Mais au début des années 2000, le groupe français avait cédé 50 % du capital de Yoplait au fonds d'investissement PAI Partners, qui avait revendu ses parts à General Mills en 2011. Sodiaal avait alors cédé 1 % supplémentaire du capital de Yoplait à General Mills, permettant au géant américain de mettre la main sur la majorité de ces yaourts très convoités.
En mars dernier, Sodiaal a toutefois annoncé qu'il reprenait le contrôle de Yoplait en Europe et la gestion des franchises Yoplait dans le monde, après la signature d'un accord avec General Mills.
En échange, le groupe américain doit reprendre Yoplait Canada et en devenir son unique propriétaire. General Mills a aussi obtenu « un taux de redevance réduit pour l'utilisation des marques Yoplait et Liberté aux États-Unis et au Canada ».

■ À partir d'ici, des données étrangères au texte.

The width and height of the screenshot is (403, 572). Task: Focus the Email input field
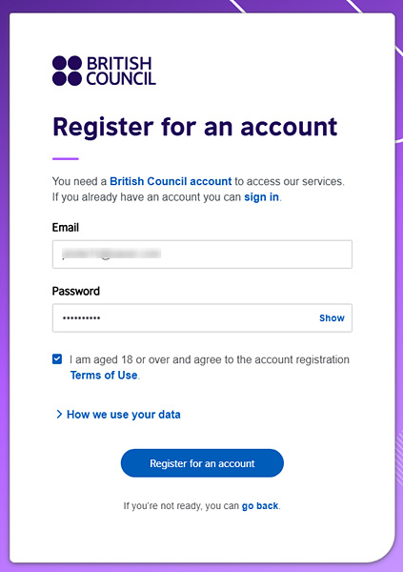click(x=202, y=255)
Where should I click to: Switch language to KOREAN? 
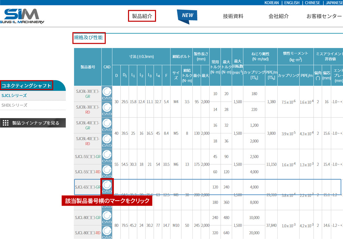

Au moment de la signature de l'accord, Sodiaal, qui a réalisé en 2020 un chiffre d'affaires de 4,8 milliards d'euros, avait assuré qu'il reprendrait l'intégralité des 1 250 salariés concernés et les trois sites industriels français de Yoplait.
General Mills, qui compte cinq sites industriels en France à l'heure actuelle, en gardera donc deux à l'issue de l'opération : une usine Géant Vert dans les Landes et une usine Häagen-Dazs dans le Pas-de-Calais.